É possível fazer diversas críticas às lideranças do Oriente Médio, exceto a de que não conhecem a região. A fala de Abdullah II deve ser levada a sério e entendida como um recado, em especial para Israel e seus aliados ocidentais, que até aqui parecem ignorar ou negligenciar o tamanho do risco com o qual estão lidando.
Uma guerra regional seria, de fato, um abismo, tão profundo que é difícil visualizar seu fim. Em outros momentos, como em janeiro de 2020, quando os EUA assassinaram o general iraniano Qassem Soleimani, o Oriente Médio também esteve próximo do precipício, mas ali, e em outras ocasiões anteriores, foi possível dar passos atrás.
A dificuldade agora é saber se os eventuais recuos poderão ser feitos em meio à matança de palestinos.
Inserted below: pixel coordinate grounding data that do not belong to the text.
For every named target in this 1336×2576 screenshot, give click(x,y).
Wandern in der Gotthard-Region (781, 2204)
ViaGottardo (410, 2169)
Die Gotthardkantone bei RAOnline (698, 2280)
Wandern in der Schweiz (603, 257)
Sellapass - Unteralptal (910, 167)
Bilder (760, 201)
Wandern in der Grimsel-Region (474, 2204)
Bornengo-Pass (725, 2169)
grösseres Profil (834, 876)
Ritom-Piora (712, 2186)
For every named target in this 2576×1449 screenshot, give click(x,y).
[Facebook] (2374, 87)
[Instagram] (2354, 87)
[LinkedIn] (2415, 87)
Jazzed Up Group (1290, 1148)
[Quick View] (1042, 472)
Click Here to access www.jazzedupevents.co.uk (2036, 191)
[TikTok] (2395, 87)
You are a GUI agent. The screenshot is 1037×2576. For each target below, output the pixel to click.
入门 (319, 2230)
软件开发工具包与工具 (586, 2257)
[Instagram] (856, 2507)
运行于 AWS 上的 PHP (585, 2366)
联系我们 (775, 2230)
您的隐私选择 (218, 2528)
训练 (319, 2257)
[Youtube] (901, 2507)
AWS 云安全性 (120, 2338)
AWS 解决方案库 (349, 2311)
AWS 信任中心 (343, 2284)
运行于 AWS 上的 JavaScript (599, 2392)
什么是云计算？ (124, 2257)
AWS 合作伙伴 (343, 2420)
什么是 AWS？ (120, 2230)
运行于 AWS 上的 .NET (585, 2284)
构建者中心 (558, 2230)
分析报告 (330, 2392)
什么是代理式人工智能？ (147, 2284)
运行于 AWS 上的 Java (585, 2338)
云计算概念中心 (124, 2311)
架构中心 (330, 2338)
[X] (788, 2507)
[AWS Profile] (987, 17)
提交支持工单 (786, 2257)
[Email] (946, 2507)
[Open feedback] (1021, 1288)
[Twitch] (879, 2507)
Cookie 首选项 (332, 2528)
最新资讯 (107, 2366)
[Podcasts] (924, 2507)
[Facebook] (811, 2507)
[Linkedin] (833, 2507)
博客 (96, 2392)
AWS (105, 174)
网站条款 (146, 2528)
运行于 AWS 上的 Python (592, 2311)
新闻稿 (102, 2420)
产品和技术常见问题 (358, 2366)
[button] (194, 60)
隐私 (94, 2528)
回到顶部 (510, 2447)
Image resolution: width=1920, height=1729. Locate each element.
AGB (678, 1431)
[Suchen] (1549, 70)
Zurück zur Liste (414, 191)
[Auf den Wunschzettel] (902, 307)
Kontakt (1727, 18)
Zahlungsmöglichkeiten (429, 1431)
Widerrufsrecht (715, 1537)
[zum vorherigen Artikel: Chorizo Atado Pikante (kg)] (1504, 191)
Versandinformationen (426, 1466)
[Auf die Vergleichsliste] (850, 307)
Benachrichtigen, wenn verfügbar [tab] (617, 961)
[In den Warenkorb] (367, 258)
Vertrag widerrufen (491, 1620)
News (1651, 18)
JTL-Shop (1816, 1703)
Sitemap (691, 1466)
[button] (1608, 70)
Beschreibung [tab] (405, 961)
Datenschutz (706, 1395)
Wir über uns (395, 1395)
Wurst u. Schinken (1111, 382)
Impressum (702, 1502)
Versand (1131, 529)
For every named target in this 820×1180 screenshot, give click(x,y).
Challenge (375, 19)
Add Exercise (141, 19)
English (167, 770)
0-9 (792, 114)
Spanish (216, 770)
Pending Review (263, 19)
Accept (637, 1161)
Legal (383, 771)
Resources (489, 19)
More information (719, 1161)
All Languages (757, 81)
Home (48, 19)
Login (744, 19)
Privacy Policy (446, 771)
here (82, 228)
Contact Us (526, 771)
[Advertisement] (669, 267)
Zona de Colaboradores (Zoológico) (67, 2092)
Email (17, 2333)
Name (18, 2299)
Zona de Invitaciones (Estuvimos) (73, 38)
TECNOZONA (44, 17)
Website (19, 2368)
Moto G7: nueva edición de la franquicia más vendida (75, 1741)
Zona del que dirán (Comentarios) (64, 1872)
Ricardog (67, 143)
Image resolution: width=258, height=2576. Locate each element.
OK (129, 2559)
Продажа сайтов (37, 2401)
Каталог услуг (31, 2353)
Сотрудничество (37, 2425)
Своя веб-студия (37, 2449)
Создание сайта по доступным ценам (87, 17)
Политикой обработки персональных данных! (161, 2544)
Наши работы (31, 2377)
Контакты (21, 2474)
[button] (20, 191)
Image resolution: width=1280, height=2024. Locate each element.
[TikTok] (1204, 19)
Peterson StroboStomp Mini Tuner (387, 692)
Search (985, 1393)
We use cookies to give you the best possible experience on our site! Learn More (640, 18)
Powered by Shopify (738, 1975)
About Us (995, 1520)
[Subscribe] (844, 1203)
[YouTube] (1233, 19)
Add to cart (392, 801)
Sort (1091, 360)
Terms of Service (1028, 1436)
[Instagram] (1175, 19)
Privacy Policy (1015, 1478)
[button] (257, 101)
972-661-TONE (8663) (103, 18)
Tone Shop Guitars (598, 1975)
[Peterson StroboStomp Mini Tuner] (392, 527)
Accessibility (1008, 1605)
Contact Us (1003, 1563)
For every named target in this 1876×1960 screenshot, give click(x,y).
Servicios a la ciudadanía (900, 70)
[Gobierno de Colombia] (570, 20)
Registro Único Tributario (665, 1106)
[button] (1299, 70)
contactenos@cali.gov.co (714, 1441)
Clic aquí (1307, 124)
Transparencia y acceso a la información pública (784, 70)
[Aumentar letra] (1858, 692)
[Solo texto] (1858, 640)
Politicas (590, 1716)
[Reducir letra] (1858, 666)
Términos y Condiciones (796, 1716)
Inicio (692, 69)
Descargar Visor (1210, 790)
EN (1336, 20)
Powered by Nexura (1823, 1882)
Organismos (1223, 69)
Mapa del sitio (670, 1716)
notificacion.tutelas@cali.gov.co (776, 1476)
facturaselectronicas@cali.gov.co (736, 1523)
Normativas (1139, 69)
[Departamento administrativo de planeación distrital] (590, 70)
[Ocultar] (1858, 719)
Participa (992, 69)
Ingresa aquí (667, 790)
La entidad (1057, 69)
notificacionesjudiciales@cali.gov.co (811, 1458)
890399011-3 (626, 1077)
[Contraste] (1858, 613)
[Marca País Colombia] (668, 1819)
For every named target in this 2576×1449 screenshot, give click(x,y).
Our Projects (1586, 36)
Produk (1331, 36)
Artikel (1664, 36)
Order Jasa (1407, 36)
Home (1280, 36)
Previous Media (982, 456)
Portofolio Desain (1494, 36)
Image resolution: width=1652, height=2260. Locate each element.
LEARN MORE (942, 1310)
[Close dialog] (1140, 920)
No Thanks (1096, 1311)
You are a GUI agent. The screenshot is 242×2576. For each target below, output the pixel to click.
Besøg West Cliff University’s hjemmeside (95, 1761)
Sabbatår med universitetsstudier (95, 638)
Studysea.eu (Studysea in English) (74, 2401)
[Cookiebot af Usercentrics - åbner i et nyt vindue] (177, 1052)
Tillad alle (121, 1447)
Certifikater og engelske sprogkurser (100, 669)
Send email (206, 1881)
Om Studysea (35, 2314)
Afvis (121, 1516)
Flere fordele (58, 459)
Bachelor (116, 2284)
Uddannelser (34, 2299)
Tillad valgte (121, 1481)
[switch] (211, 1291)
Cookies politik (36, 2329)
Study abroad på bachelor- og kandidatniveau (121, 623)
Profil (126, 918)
Para compreender isso, é preciso entender uma parte das dinâmicas políticas locais e também o peso da questão palestina.
Dois blocos e as questões geopolíticas
As duas últimas décadas foram as mais violentas da história moderna do Oriente Médio. O marco inicial deste período é a invasão do Iraque por parte dos EUA, em 2003, pouco depois de ação semelhante no Afeganistão.
Aquele episódio criou, para a liderança do regime iraniano, um grau de ameaça intolerável. Neste texto do mês passado, eu explorei com um pouco mais de detalhes essa questão, mas aqui podemos fazer um resumo: Teerã, temendo uma invasão norte-americana, buscou construir capacidade retaliatória contra os EUA e seus aliados e interesses na região. E conseguiu.
O regime iraniano tem hoje um programa de mísseis que reescreveu as regras da guerra no Oriente Médio e um conjunto de alianças significativo, onde estão o Hezbollah (Líbano), o Hamas (Faixa de Gaza), os Houthis (Iêmen), o regime de Bashar al-Assad na Síria e diversas milícias que atuam no Iraque. Este é o autoproclamado “eixo da resistência”.
Do outro lado, estão os EUA e seus aliados, como Israel, Arábia Saudita, Jordânia, Egito e Emirados Árabes Unidos, entre outros. Enquanto Israel conta com apoio irrestrito de Washington, o mesmo não se pode dizer dos países árabes.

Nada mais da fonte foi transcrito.